188 Selling Our Personality
Who are you at work? What persona do you adopt? Is it even fair to assume, or to realise, a separate self to the one that you ordinarily call you? More importantly, perhaps, how does taking on that identity make you feel? It is the you that “feels” to which I refer rather than the name tag and photo on your ID card. Do you know the difference? Often we don’t, and we find ourselves at odds with our daily work. It becomes an exhausting means to an end existence where we run the daily gauntlet of managing our emotions and demands of the job. It takes many of us to the emotional and physical edge.
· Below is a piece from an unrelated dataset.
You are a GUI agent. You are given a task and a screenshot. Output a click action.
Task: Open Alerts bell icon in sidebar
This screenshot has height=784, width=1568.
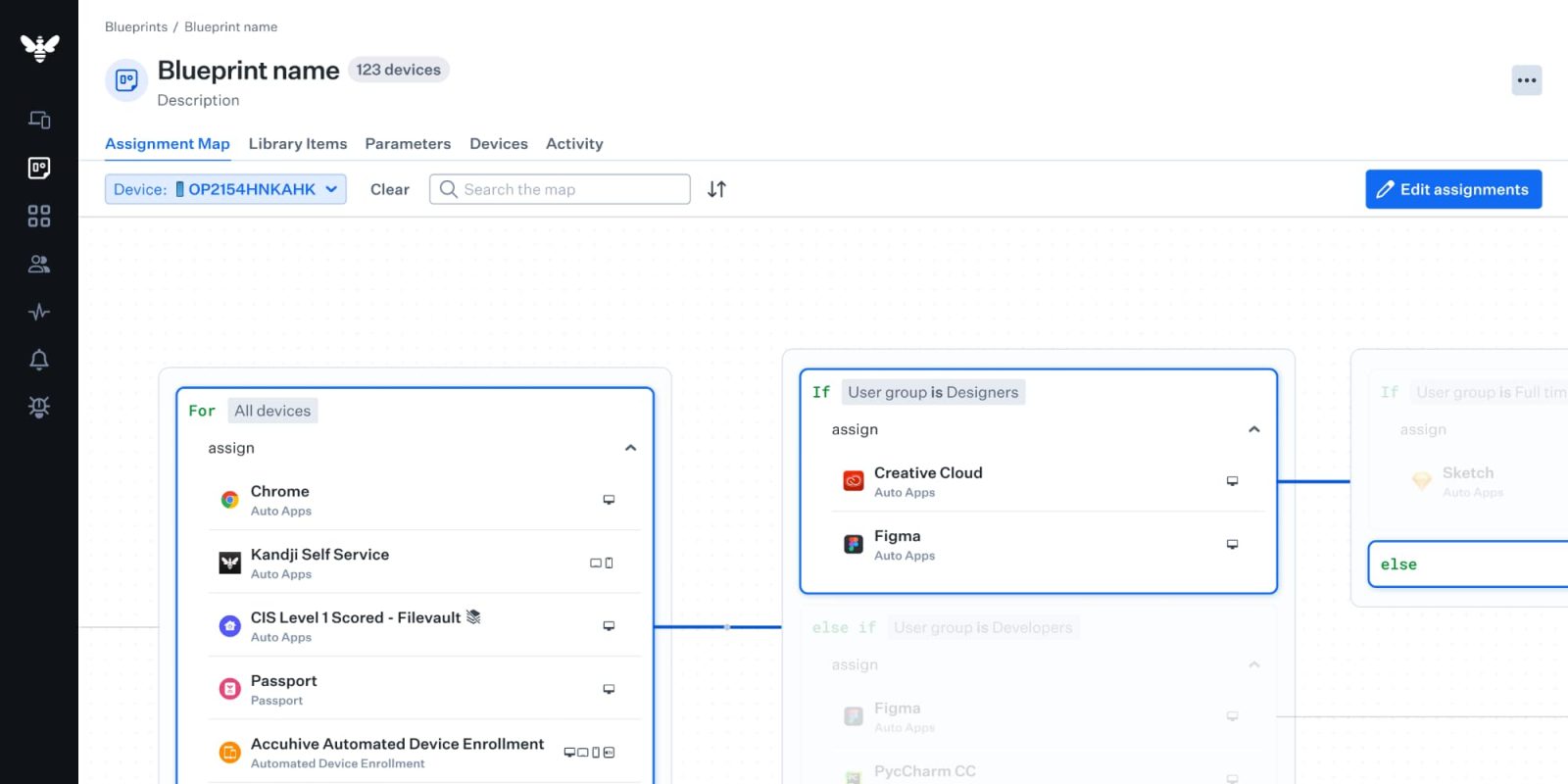pos(39,360)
Youthful, we leave the relative safety of home wide-eyed and full of beans, naive and enthusiastic for our emerging working life. We enter the workplace expecting it to fulfil our material, emotional, psychological needs, and creative needs. Assuming, that is, we’ve followed our curiosity and interest rather than the broadly accepted imperative to make money for money’s sake. Should the latter be the case, we might be happier in our work, knowing that it is a bastard and expecting nothing less than what it has to offer. I’ve met and worked with people that hold this idea. They say, “so what, it’s just a job,” or “nothing personal, it’s only business.” For these actors, the workplace is a volatile, ambiguous, and antagonistic arrangement between parties that are our for gain at the expense of others and indeed themselves. And it takes its toll because, in such arrangements, we are compelled to forgo our sense of humanity.